Filters: Python vs string
Filters select which peptide-allele groups to keep. The same filter can be written in Python or as a CLI string:
# Python # CLI string
Affinity <= 500 # "affinity <= 500" or "ba <= 500"
Affinity.rank <= 2.0 # "affinity.rank <= 2"
Presentation.score >= 0.5 # "el.score >= 0.5"
# OR / AND
(Affinity <= 500) | (Presentation.rank <= 2) # "affinity <= 500 | el.rank <= 2"
(Affinity <= 500) & (Presentation.rank <= 2) # "affinity <= 500 & el.rank <= 2"
On the CLI:
--ranking "affinity <= 500 | el.rank <= 2"
--ic50-cutoff 500 # shorthand for affinity <= 500
--percentile-cutoff 2.0 # shorthand for affinity.rank <= 2
--filter-logic any # "any" (OR, default) or "all" (AND)
Multi-model disambiguation
When multiple models produce the same kind (e.g. NetMHCpan and MHCflurry both produce affinity), qualify with brackets in Python or underscores in strings:
# Python # CLI string
Affinity["netmhcpan"] <= 500 # "netmhcpan_affinity <= 500"
Affinity["mhcflurry"].score # "mhcflurry_affinity.score"
Presentation["mhcflurry"].rank <= 2 # "mhcflurry_el.rank <= 2"
When only one model produces a kind, no qualification is needed. If you forget to qualify with multiple models, you get a clear error:
ValueError: Ambiguous: multiple models produce pMHC_affinity
(mhcflurry, netmhcpan). Use Affinity["modelname"] to disambiguate.
Typos also get caught:
ValueError: No pMHC_affinity predictions from method matching 'netmhcapn'.
Available: ['mhcflurry', 'netmhcpan']. Did you mean: ['netmhcpan']?
Transforms (Python-only)
Expressions support mathematical transforms for composite scoring. These have no CLI string equivalent — use the Python API for composite scores:
# Normalizing to [0, 1]:
Affinity.descending_cdf(mean=500, std=200) # lower input → higher output (for IC50, rank)
Presentation.score.ascending_cdf(mean=0.5, std=0.3) # higher input → higher output (for scores)
Affinity.logistic(midpoint=350, width=150) # lower input → higher output (sigmoid)
# Aggregating across models:
from topiary import mean, geomean, minimum, maximum, median
mean(Affinity["netmhcpan"].logistic(350, 150),
Affinity["mhcflurry"].logistic(350, 150))
# Arithmetic:
0.5 * Affinity.score + 0.5 * Presentation.score
# Other transforms:
Affinity.value.clip(lo=1, hi=50000)
Affinity.value.hinge() # max(0, x)
Affinity.value.log() # also log2(), log10(), log1p()
Affinity.value.sqrt()
abs(Affinity.value)
Column() — use any DataFrame column
Column() brings arbitrary DataFrame columns into the expression system. This is how peptide properties, read counts, and custom annotations participate in ranking:
# Python # CLI string (filters only)
Column("cysteine_count") # column(cysteine_count)

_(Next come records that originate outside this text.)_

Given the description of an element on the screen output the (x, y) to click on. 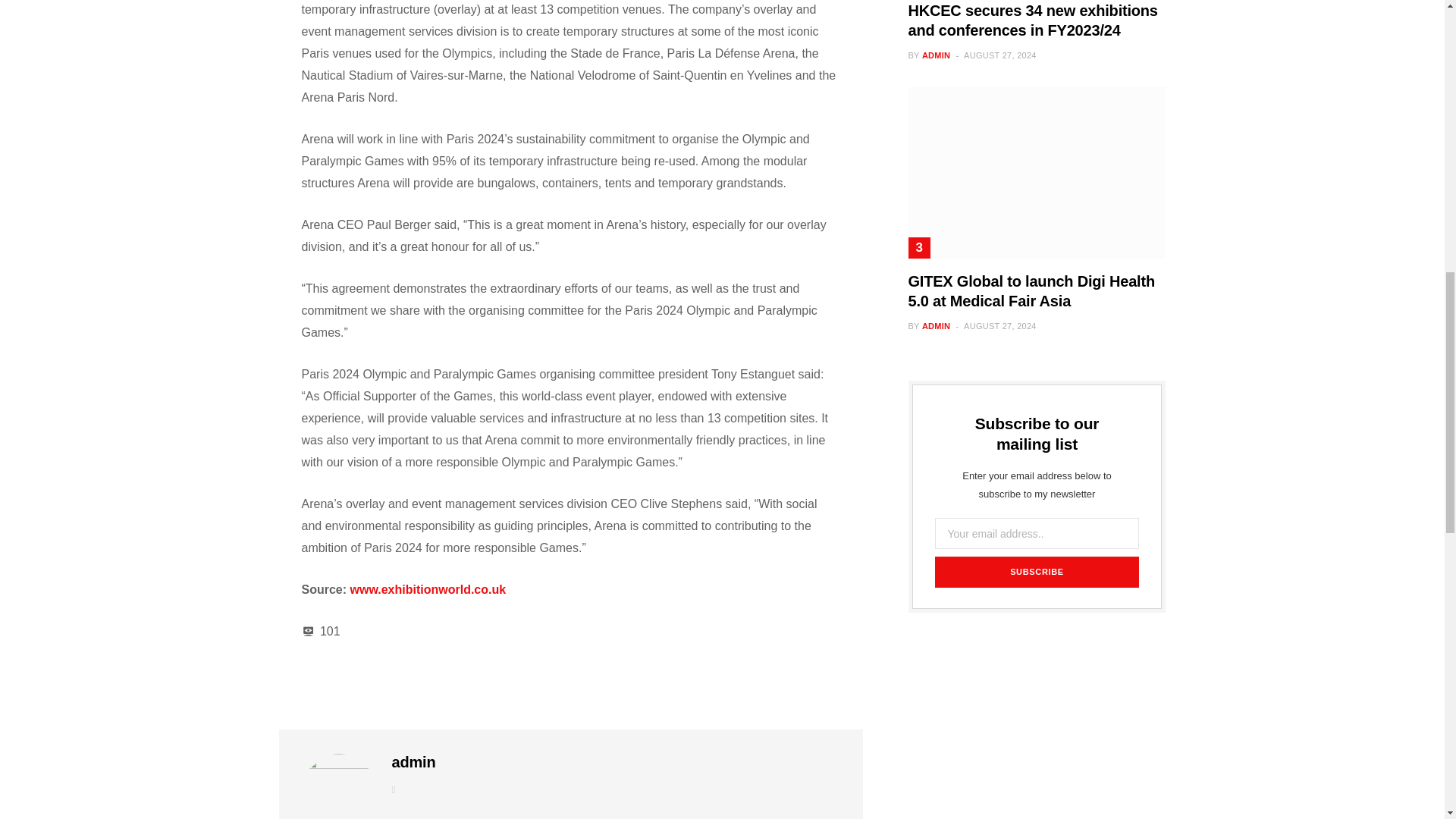
Subscribe (1036, 572)
www.exhibitionworld.co.uk (428, 589)
admin (413, 762)
Posts by admin (413, 762)
Given the description of an element on the screen output the (x, y) to click on. 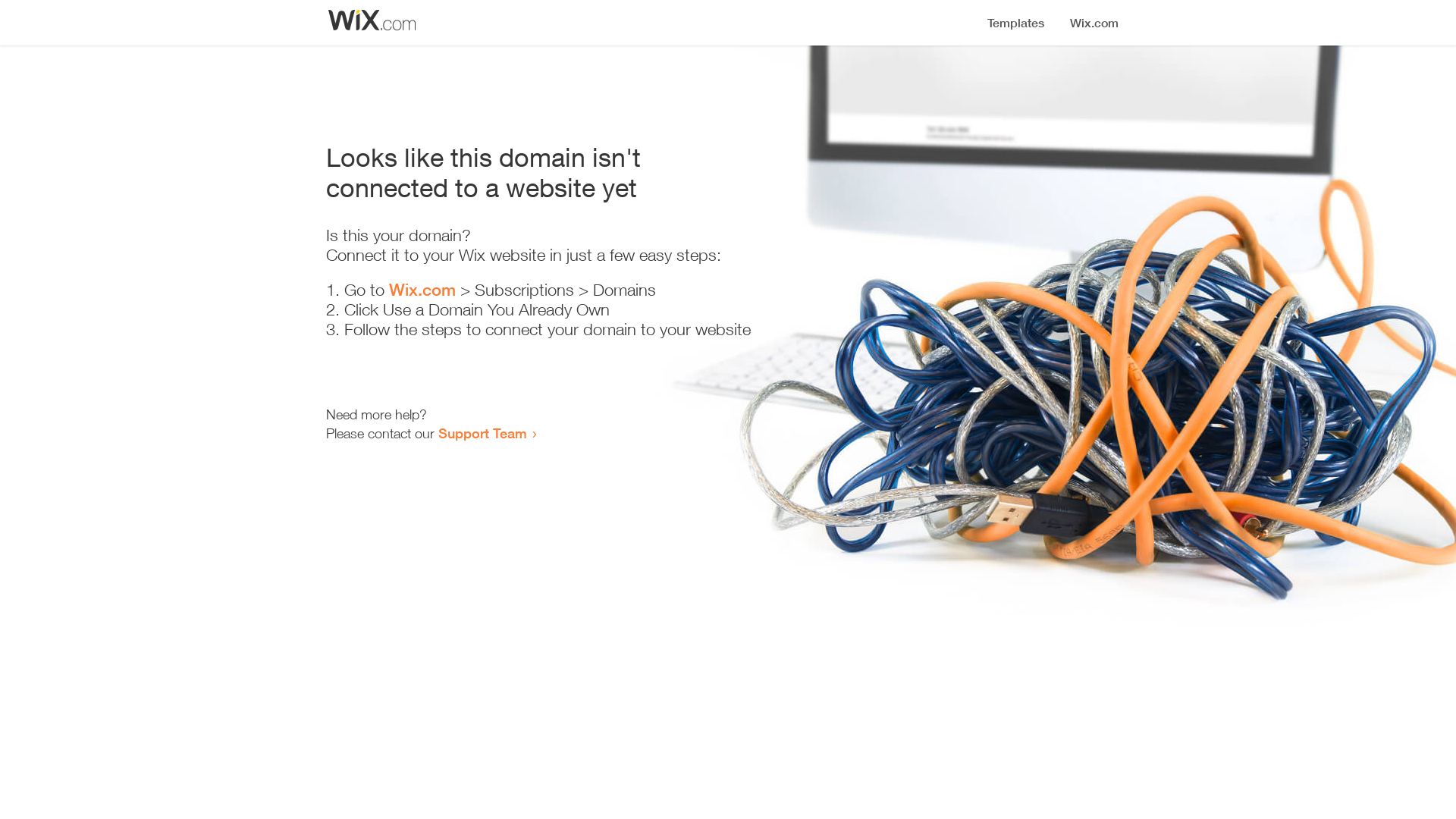
Support Team Element type: text (482, 432)
Wix.com Element type: text (422, 289)
Given the description of an element on the screen output the (x, y) to click on. 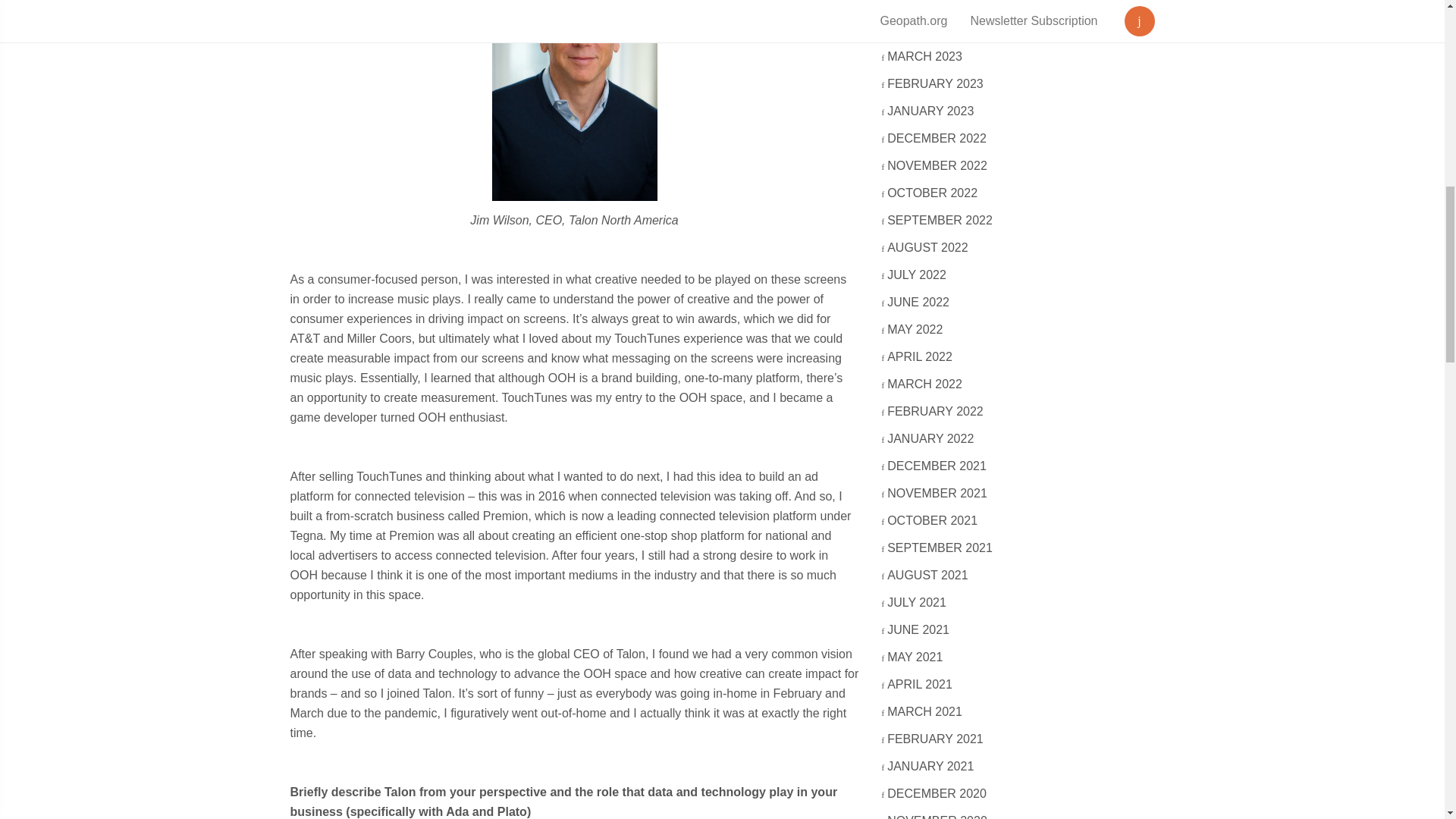
DECEMBER 2022 (937, 137)
JANUARY 2023 (930, 110)
APRIL 2023 (920, 29)
FEBRUARY 2023 (935, 83)
OCTOBER 2022 (932, 192)
JULY 2022 (917, 274)
AUGUST 2022 (927, 246)
NOVEMBER 2022 (938, 164)
MARCH 2023 (924, 56)
SEPTEMBER 2022 (940, 219)
Given the description of an element on the screen output the (x, y) to click on. 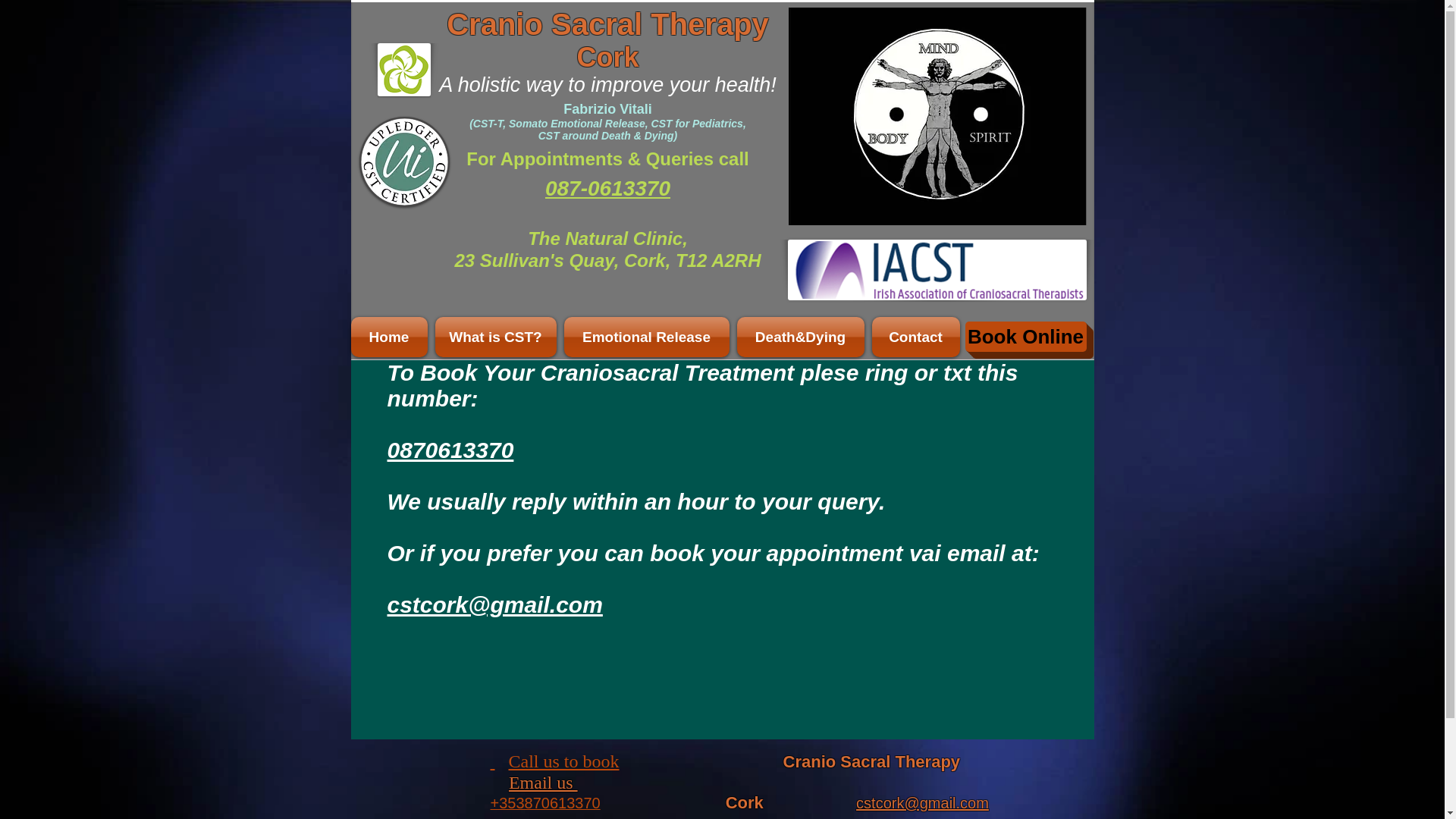
Book Online (1024, 336)
craniosacral therapy cork fabrizio vitali (403, 69)
Contact (913, 336)
087-0613370 (606, 187)
Emotional Release (645, 336)
What is CST? (494, 336)
Home (390, 336)
craniosacral therapy cork fabrizio vitali (404, 162)
0870613370 (450, 449)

Column("cysteine_count") <= 2 # "column(cysteine_count) <= 2"
Column("hydrophobicity") >= -0.5 # "column(hydrophobicity) >= -0.5"
# In composite scores (Python-only)
score = (
0.5 * Affinity.logistic(350, 150)
- 0.2 * Column("cysteine_count")
+ 0.1 * Column("tcr_aromaticity")
)
Missing columns get a helpful error with typo suggestions:
ValueError: Column 'hydrophobicty' not found. Did you mean: ['hydrophobicity']?
WT() — wildtype comparison (Python-only)
WT() wraps a kind accessor to read wildtype prediction columns (wt_value, wt_score, wt_percentile_rank), populated by predict_column after variant-derived predictions:
WT(Affinity).value # WT IC50
WT(Affinity["netmhcpan"]).score # qualified WT
Affinity.score - WT(Affinity).score # differential binding
Affinity.logistic(350, 150) - WT(Affinity).logistic(350, 150)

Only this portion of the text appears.